--- start Selection ---

For the visual perception of similarity between surface representations in images (Experiment 1), the psychometric curve has the expected shape. The proportion of correct decisions increases smoothly from 0.5 to 1.0 with increasing stimulus intensity (Fig. 5a, fit to Weibull sigmoid function with \(R=0.93\)). The data for tapping and sliding touch (Fig. 5b,c) exhibit more scatter with respect to the function (\(R=0.59\) and \(R=0.68\)), in particular at low stimulus intensity. The weaker predictability of participants’ decisions after tactile exploration is in agreement with the less ordered results of the MDS analysis (Fig. 3) and the lower overall success rate of similarity decisions (Table 1).

Similarity decisions might be governed by the topography for trials in which one sample has the same topographic structure as the reference, while the other sample has a different topographic structure. These trials are however equally distributed over all stimulus intensities in all psychometric curves in Fig. 5, thus confirming the adequacy of the metric \(D_{i,j}\).

--- end Selection ---

• **Challenge 1**: Decide whether each statement agrees with the passage on similarity decisions, answering yes or no and quoting the deciding words. (a) In Experiment 1, the proportion of correct decisions rises smoothly from 0.5 to 1.0. (b) The tapping and sliding data scatter most at high stimulus intensity. (c) Trials where only one sample shares the reference's topographic structure cluster at low stimulus intensities.
The rows are unrelated to the passage on similarity decisions.

--- start Stored records ---

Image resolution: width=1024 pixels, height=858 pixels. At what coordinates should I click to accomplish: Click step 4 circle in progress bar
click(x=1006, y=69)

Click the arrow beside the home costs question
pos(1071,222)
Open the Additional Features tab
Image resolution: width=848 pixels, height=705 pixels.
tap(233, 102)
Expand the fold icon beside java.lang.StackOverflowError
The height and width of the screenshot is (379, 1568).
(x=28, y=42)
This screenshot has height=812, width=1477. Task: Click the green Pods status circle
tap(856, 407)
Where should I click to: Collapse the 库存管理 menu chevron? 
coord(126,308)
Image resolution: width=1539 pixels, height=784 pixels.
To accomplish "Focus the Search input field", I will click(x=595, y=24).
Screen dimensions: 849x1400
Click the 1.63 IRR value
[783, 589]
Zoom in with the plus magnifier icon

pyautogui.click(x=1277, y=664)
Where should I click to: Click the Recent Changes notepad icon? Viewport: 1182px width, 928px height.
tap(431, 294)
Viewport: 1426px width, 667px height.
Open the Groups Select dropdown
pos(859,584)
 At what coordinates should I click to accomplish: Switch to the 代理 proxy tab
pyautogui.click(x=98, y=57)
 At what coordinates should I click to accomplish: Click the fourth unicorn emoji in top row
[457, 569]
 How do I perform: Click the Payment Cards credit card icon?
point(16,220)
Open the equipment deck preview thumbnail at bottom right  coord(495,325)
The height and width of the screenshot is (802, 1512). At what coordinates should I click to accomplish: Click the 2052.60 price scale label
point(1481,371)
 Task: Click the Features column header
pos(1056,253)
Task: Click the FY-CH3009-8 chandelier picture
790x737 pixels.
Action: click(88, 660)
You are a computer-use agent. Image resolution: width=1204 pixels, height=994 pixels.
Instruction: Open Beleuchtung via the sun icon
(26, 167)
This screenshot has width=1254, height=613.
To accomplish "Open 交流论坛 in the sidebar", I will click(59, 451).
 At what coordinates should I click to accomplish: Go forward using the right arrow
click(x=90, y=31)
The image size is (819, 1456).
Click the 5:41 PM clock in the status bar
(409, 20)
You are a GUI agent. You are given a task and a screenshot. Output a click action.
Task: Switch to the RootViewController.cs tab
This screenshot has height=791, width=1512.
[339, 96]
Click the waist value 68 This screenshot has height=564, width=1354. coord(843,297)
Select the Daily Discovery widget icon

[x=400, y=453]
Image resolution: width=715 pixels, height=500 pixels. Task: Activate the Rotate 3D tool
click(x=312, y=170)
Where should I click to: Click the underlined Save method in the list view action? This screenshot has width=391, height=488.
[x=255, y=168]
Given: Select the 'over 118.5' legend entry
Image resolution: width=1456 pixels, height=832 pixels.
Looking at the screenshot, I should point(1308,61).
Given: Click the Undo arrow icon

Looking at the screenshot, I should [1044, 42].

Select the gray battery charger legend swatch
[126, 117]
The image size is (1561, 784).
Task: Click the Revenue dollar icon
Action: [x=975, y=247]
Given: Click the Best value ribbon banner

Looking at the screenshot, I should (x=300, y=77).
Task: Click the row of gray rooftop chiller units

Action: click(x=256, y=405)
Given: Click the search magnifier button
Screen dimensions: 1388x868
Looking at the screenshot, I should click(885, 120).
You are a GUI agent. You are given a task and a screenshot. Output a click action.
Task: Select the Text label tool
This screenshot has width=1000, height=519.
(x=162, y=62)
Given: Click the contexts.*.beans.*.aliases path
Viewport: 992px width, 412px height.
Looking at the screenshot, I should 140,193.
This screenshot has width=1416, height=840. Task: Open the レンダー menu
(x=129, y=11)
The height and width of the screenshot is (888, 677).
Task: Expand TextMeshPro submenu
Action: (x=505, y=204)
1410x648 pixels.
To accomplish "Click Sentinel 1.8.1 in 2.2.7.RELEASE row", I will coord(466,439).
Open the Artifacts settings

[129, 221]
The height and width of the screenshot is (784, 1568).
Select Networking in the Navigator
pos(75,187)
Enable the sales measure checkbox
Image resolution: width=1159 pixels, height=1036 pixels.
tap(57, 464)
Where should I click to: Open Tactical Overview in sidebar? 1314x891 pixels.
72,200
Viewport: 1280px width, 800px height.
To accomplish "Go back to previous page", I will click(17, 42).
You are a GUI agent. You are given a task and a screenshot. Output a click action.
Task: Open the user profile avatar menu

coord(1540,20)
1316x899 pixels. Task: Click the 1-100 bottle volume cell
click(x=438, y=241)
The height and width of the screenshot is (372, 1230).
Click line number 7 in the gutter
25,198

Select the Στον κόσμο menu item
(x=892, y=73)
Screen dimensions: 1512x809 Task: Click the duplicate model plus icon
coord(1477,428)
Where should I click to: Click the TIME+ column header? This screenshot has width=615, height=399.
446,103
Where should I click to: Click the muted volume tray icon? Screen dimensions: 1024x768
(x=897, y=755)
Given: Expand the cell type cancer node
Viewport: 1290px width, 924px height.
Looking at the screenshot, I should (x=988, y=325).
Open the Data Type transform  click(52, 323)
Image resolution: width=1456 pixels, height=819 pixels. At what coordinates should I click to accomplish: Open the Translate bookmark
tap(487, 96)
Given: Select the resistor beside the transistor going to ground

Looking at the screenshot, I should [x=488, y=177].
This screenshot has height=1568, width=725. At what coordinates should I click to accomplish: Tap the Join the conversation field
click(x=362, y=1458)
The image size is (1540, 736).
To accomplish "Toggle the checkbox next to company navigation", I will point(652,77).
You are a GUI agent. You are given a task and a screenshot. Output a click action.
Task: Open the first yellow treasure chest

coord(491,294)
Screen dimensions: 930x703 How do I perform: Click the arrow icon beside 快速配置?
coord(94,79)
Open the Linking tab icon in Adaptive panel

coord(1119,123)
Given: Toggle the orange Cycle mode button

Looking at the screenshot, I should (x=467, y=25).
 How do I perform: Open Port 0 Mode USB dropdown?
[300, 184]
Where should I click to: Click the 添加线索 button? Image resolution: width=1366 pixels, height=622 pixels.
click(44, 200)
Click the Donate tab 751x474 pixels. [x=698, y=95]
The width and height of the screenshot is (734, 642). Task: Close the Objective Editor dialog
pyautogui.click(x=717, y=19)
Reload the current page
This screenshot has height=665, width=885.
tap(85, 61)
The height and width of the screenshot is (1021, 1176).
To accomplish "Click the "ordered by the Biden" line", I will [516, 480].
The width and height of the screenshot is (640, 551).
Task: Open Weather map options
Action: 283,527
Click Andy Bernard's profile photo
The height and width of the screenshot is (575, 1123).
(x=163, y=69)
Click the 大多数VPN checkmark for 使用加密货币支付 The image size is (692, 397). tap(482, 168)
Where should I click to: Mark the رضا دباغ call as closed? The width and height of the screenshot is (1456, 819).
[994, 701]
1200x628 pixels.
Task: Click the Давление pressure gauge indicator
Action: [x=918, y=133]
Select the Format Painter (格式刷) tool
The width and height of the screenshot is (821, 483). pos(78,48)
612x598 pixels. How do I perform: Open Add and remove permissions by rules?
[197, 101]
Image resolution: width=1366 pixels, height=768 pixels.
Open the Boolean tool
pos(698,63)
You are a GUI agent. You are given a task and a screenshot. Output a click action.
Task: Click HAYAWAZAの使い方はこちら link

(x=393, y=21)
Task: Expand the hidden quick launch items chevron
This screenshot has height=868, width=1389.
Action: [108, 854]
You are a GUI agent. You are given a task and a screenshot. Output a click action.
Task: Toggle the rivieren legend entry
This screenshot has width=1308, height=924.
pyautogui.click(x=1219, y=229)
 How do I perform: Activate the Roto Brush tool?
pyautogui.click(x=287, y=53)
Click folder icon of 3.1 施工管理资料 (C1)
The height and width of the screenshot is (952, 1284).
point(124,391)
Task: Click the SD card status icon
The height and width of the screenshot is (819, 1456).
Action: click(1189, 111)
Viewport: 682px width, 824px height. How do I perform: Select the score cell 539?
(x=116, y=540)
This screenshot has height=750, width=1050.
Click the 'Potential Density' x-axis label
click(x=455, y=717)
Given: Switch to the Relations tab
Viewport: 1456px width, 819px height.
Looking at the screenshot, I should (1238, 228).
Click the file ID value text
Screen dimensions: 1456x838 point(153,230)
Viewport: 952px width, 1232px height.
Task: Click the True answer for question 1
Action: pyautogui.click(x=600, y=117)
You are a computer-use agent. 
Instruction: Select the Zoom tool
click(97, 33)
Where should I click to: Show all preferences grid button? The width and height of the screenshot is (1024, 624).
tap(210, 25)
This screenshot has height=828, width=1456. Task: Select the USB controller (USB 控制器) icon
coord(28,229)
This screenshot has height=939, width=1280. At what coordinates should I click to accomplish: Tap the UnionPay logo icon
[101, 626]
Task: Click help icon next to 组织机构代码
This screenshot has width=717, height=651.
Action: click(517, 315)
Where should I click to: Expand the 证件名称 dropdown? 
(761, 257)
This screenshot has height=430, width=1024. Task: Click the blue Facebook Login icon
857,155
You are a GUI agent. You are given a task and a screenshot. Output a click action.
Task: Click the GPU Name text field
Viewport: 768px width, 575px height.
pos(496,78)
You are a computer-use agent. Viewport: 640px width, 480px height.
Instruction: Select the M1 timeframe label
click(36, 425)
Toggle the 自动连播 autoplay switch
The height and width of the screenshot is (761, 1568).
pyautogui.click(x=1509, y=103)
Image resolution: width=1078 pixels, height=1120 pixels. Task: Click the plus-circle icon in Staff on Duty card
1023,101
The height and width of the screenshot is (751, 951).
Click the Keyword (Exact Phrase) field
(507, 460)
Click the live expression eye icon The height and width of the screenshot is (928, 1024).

--- end Stored records ---

• **Challenge 2**: In the rows, please switch "GUI agent" to "screen agent" across the stretch from the line containing "612x598 pixels. How" through the line containing "pyautogui.click(x=287, y=53)", changing nothing else. Return only those lines.

• **Complete response 1**:
(a) Yes: "The proportion of correct decisions increases smoothly from 0.5 to 1.0 with increasing stimulus intensity"
(b) No: "in particular at low stimulus intensity"
(c) No: "These trials are however equally distributed over all stimulus intensities in all psychometric curves in Fig. 5"

• **Complete response 2**:
612x598 pixels. How do I perform: Open Add and remove permissions by rules?
[197, 101]
Image resolution: width=1366 pixels, height=768 pixels.
Open the Boolean tool
pos(698,63)
You are a screen agent. You are given a task and a screenshot. Output a click action.
Task: Click HAYAWAZAの使い方はこちら link

(x=393, y=21)
Task: Expand the hidden quick launch items chevron
This screenshot has height=868, width=1389.
Action: [108, 854]
You are a screen agent. You are given a task and a screenshot. Output a click action.
Task: Toggle the rivieren legend entry
This screenshot has width=1308, height=924.
pyautogui.click(x=1219, y=229)
 How do I perform: Activate the Roto Brush tool?
pyautogui.click(x=287, y=53)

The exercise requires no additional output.